= SELECTED TEXT =
** start **

- Also known as: Mind Your Own Business
- Genre: Sitcom
- Created by: Don Roos
- Starring: Katharine Towne; Lauren Graham;
- Country of origin: United States
- Original language: English
- No. of seasons: 1
- No. of episodes: 4 (9 unaired)

Production
- Executive producers: Don Roos; Ann Donahue;
- Camera setup: Single-camera
- Running time: 22 minutes
- Production companies: Charade Productions; NBC Studios;

Original release
- Network: NBC
- Release: June 6 – June 27, 2000

= M.Y.O.B. (TV series) =

American television comedy series

M.Y.O.B. (also known as Mind Your Own Business) is an American sitcom starring Katharine Towne and Lauren Graham. The series premiered on NBC on June 6 and ended on June 27, 2000. Eight episodes were produced, but only four were aired by NBC. It was effectively burned off when The WB picked up Gilmore Girls to series the month before, which would star Graham.

** end **

= AIM A =
List every line of the entries below that contains the string "width", matching its case exactly.

= GIVEN DATA =
** start **

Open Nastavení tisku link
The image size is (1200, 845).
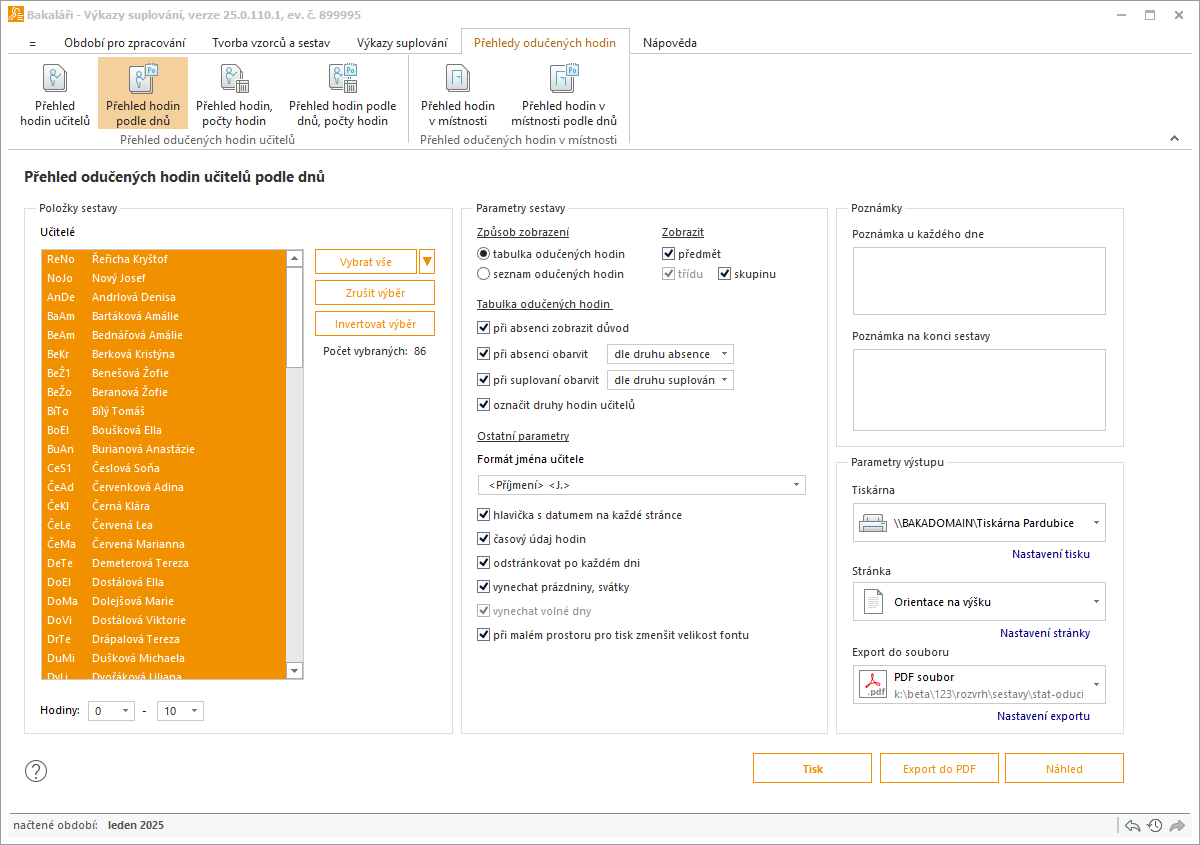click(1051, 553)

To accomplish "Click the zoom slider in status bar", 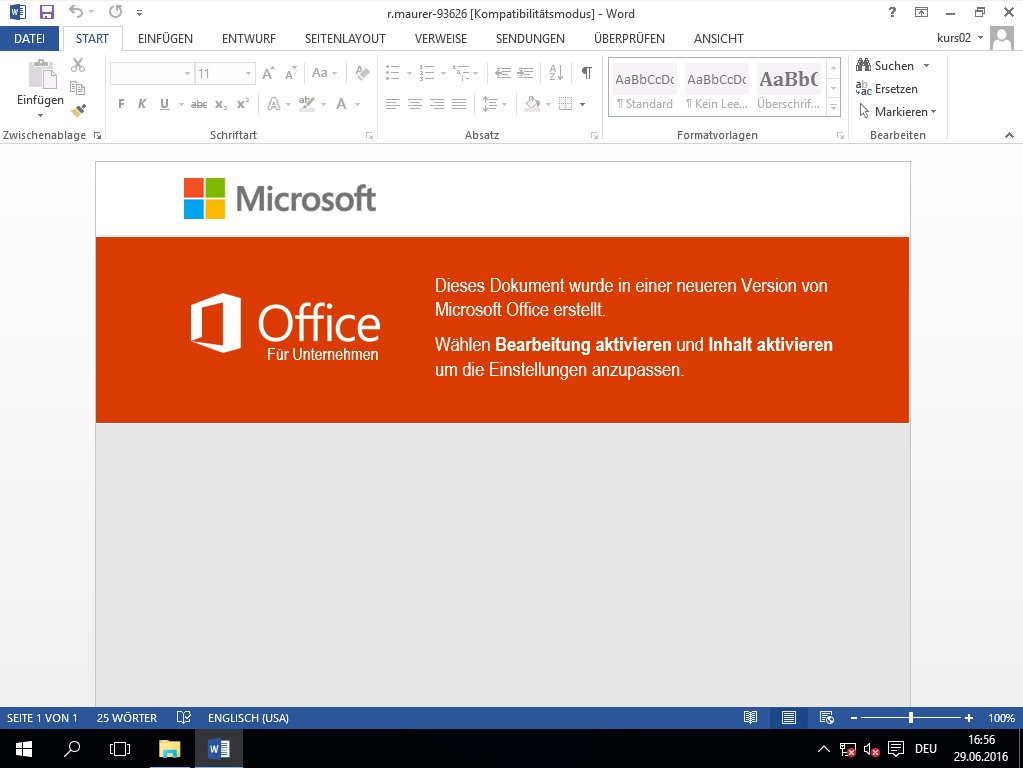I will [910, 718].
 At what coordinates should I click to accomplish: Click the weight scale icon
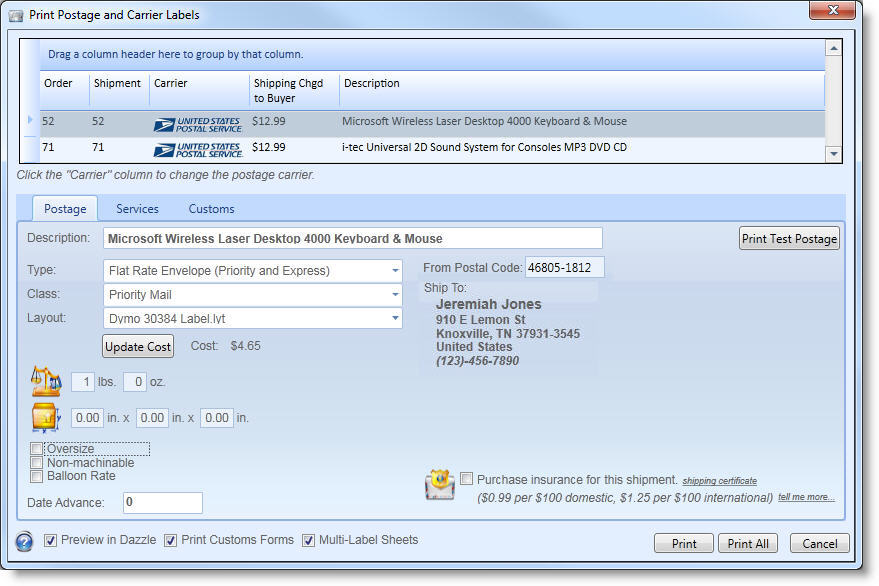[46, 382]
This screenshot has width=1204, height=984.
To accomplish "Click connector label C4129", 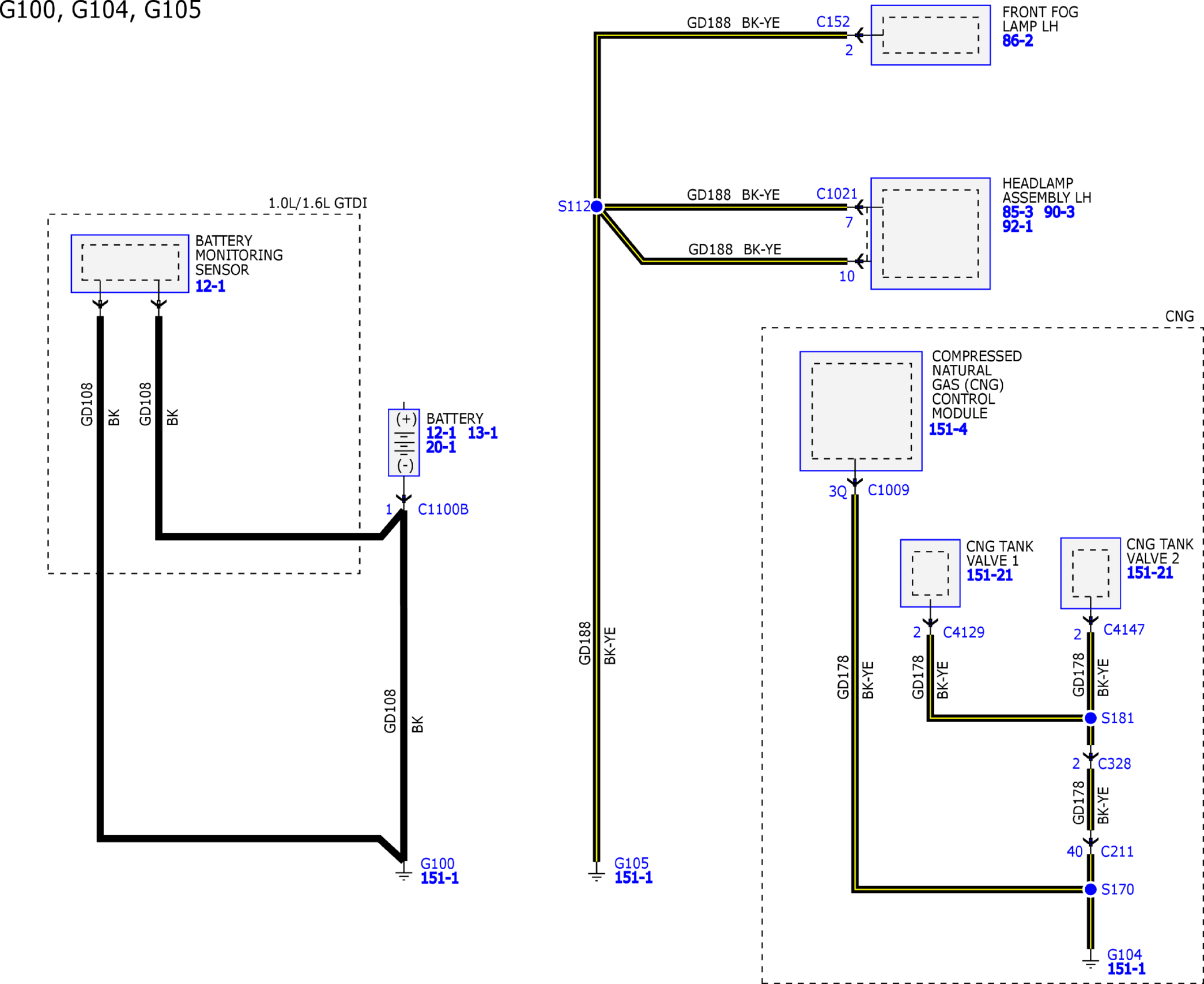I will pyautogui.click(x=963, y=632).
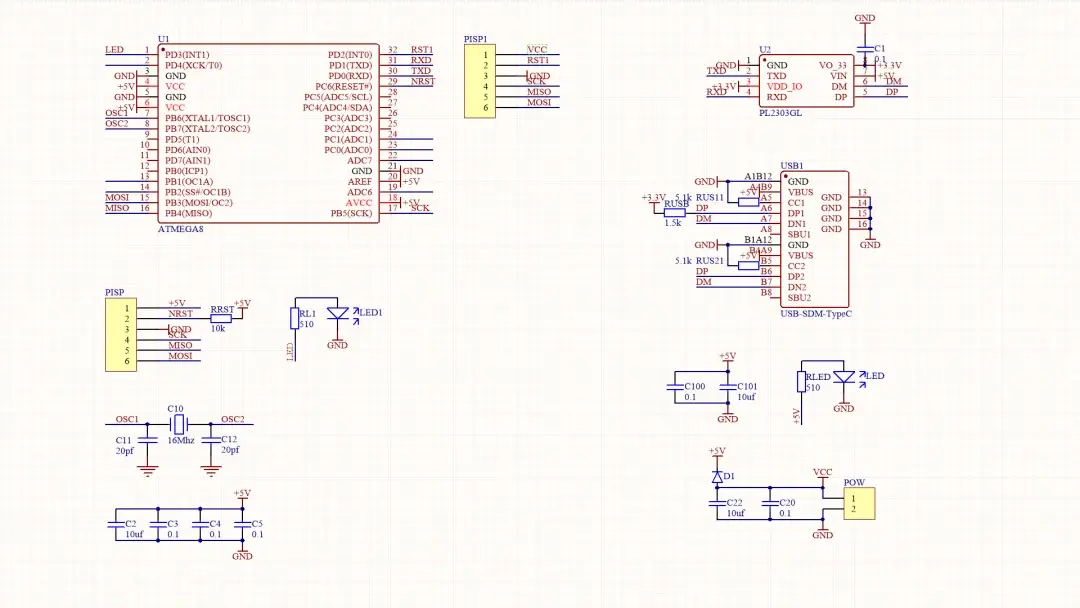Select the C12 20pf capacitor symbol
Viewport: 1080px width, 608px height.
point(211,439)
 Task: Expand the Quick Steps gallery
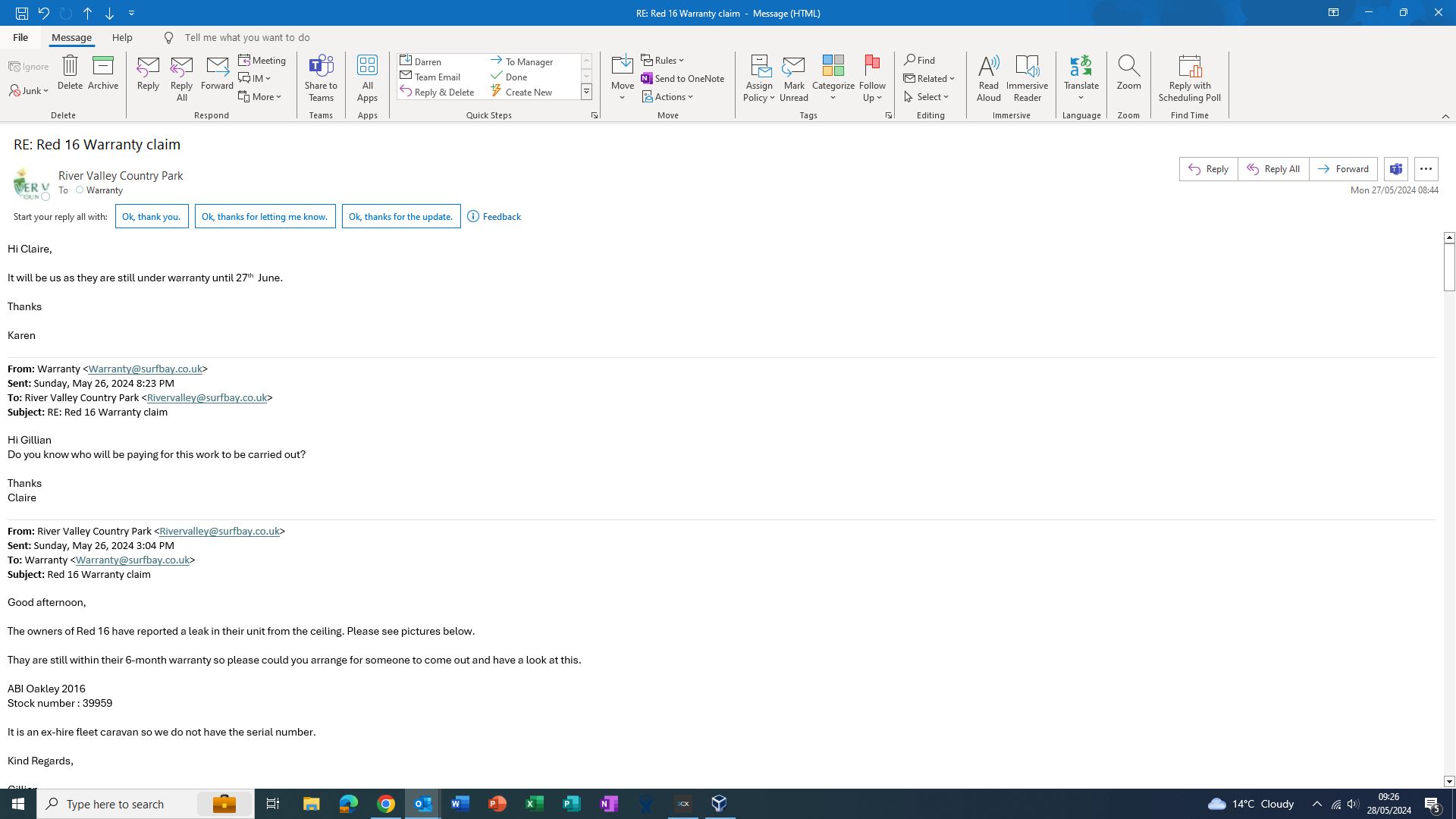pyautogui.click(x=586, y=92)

** end **

= AIM B =
Reproduce the entire M.Y.O.B. article above word for word.

= RIGHT ANSWER A =
This screenshot has width=1204, height=984.
Viewport: 1080px width, 608px height.

= RIGHT ANSWER B =
- Also known as: Mind Your Own Business
- Genre: Sitcom
- Created by: Don Roos
- Starring: Katharine Towne; Lauren Graham;
- Country of origin: United States
- Original language: English
- No. of seasons: 1
- No. of episodes: 4 (9 unaired)

Production
- Executive producers: Don Roos; Ann Donahue;
- Camera setup: Single-camera
- Running time: 22 minutes
- Production companies: Charade Productions; NBC Studios;

Original release
- Network: NBC
- Release: June 6 – June 27, 2000

= M.Y.O.B. (TV series) =

American television comedy series

M.Y.O.B. (also known as Mind Your Own Business) is an American sitcom starring Katharine Towne and Lauren Graham. The series premiered on NBC on June 6 and ended on June 27, 2000. Eight episodes were produced, but only four were aired by NBC. It was effectively burned off when The WB picked up Gilmore Girls to series the month before, which would star Graham.